▶ **YOUR INSTRUCTIONS**
Copy out each line of the data below in which the string "link" appears.

##### EXTRACTED DATA

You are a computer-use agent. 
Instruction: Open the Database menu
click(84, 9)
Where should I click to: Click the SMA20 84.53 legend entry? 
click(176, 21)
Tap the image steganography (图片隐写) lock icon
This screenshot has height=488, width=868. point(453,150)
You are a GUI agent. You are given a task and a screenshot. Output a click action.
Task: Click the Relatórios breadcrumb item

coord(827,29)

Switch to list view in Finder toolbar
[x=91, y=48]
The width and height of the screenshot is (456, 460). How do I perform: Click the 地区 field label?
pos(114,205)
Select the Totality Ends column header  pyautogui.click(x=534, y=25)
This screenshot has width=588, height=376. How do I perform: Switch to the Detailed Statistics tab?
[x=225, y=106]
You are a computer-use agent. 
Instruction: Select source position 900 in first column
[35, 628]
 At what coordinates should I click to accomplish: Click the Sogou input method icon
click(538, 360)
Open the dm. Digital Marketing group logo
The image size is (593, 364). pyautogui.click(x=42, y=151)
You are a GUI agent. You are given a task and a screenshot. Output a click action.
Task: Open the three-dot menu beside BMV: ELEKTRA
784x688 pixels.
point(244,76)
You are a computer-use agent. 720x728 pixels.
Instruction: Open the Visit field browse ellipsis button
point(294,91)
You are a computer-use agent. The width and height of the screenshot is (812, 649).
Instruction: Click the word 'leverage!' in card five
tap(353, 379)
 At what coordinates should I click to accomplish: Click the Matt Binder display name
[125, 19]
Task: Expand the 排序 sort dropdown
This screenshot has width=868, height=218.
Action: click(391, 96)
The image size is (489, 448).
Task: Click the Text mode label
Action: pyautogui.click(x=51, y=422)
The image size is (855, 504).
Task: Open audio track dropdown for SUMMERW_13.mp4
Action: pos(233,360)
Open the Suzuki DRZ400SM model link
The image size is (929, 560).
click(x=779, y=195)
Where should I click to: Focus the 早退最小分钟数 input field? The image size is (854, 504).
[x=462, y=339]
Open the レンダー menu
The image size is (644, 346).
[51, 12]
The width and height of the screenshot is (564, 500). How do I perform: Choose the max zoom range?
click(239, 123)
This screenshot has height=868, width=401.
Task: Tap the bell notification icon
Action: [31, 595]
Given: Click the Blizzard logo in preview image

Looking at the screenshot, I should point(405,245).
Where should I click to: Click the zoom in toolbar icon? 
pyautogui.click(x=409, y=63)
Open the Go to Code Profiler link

##########

▶ **SOLUTION TO THE EXERCISE**
Open the Suzuki DRZ400SM model link
Open the Go to Code Profiler link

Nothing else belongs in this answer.